Dataset content:

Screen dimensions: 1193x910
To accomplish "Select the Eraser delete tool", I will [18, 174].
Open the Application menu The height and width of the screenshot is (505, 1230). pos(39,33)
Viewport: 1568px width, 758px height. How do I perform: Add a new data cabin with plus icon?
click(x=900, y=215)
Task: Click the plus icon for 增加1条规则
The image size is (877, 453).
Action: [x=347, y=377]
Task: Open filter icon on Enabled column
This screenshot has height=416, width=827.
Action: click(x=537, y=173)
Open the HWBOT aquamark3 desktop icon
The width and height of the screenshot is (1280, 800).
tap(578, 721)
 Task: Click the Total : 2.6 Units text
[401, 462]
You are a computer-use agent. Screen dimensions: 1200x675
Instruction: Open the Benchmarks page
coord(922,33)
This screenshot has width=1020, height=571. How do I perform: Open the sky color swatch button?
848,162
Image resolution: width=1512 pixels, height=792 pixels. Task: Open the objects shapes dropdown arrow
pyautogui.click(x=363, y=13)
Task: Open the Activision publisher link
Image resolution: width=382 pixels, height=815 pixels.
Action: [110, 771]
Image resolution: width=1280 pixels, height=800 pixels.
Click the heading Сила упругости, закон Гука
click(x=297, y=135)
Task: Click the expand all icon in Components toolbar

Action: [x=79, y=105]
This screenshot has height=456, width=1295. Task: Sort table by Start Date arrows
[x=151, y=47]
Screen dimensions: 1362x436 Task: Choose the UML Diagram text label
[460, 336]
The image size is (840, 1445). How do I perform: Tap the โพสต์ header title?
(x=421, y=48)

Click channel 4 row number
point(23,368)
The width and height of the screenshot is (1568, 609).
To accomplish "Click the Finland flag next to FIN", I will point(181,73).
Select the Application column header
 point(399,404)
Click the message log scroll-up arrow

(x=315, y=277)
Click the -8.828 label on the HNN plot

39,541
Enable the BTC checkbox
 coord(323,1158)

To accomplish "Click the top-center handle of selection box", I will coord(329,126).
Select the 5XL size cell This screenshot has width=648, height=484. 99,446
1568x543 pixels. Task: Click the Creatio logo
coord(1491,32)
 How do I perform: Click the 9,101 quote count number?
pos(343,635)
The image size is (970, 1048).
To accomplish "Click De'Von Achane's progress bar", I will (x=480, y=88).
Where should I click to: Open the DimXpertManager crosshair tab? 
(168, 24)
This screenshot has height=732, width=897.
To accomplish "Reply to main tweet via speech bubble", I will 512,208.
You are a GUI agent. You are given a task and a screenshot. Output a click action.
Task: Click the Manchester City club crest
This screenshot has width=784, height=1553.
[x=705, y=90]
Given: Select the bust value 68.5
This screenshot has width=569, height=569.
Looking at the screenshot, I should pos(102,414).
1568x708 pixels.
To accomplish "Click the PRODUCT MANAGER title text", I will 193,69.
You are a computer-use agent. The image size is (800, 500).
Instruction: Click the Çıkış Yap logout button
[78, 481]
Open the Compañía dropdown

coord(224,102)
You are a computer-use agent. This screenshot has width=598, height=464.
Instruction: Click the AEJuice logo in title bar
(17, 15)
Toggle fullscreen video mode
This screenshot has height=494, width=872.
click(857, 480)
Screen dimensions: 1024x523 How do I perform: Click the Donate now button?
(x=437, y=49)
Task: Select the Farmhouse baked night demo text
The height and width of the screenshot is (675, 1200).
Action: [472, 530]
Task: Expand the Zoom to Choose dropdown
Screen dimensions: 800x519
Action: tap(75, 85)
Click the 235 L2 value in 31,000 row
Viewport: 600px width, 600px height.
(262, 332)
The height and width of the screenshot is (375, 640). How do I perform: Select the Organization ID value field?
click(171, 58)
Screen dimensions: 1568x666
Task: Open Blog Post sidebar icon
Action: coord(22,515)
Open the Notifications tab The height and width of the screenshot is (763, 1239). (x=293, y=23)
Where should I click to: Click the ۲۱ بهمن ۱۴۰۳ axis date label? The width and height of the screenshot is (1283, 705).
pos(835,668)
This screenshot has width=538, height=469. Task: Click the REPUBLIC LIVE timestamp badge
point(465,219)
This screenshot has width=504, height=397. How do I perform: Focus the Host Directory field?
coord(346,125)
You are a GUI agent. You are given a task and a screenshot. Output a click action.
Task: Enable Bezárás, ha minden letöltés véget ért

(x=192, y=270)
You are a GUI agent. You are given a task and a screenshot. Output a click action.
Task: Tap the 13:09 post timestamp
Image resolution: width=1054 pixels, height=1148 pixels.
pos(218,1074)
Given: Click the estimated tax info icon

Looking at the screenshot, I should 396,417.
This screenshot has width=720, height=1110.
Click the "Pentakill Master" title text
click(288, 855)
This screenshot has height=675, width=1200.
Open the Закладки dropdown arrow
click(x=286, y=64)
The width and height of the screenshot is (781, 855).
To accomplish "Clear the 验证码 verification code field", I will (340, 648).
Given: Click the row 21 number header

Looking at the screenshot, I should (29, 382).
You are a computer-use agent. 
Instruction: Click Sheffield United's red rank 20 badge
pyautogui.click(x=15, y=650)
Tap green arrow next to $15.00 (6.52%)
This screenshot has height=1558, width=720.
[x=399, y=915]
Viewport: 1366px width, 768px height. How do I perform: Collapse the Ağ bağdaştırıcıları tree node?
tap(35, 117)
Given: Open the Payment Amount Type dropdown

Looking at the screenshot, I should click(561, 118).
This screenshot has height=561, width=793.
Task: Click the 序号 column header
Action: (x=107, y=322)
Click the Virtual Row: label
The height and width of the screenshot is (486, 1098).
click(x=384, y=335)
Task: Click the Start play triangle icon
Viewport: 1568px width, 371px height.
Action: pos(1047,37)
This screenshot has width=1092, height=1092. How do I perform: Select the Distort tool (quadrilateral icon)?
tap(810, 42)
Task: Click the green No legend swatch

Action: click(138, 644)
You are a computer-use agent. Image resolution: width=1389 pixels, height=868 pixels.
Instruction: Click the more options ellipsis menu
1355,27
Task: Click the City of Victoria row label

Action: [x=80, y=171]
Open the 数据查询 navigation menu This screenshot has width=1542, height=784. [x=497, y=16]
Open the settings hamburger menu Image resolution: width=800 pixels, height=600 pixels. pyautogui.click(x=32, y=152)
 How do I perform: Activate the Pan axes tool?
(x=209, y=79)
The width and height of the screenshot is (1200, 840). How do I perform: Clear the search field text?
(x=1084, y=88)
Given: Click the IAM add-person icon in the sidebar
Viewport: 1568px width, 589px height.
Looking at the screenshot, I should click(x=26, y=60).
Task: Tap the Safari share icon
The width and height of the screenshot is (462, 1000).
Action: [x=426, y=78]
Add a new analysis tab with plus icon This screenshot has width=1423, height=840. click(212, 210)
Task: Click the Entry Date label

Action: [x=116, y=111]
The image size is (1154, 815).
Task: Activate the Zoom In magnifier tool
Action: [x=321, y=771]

Work to be completed:
Nothing outside this range should appear: the lines from the start of the listing through the line with "Image resolution: width=1280", each reproduced exactly, both ends included.

Result below:
Screen dimensions: 1193x910
To accomplish "Select the Eraser delete tool", I will [18, 174].
Open the Application menu The height and width of the screenshot is (505, 1230). pos(39,33)
Viewport: 1568px width, 758px height. How do I perform: Add a new data cabin with plus icon?
click(x=900, y=215)
Task: Click the plus icon for 增加1条规则
The image size is (877, 453).
Action: [x=347, y=377]
Task: Open filter icon on Enabled column
This screenshot has height=416, width=827.
Action: click(x=537, y=173)
Open the HWBOT aquamark3 desktop icon
The width and height of the screenshot is (1280, 800).
tap(578, 721)
 Task: Click the Total : 2.6 Units text
[401, 462]
You are a computer-use agent. Screen dimensions: 1200x675
Instruction: Open the Benchmarks page
coord(922,33)
This screenshot has width=1020, height=571. How do I perform: Open the sky color swatch button?
848,162
Image resolution: width=1512 pixels, height=792 pixels. Task: Open the objects shapes dropdown arrow
pyautogui.click(x=363, y=13)
Task: Open the Activision publisher link
Image resolution: width=382 pixels, height=815 pixels.
Action: [110, 771]
Image resolution: width=1280 pixels, height=800 pixels.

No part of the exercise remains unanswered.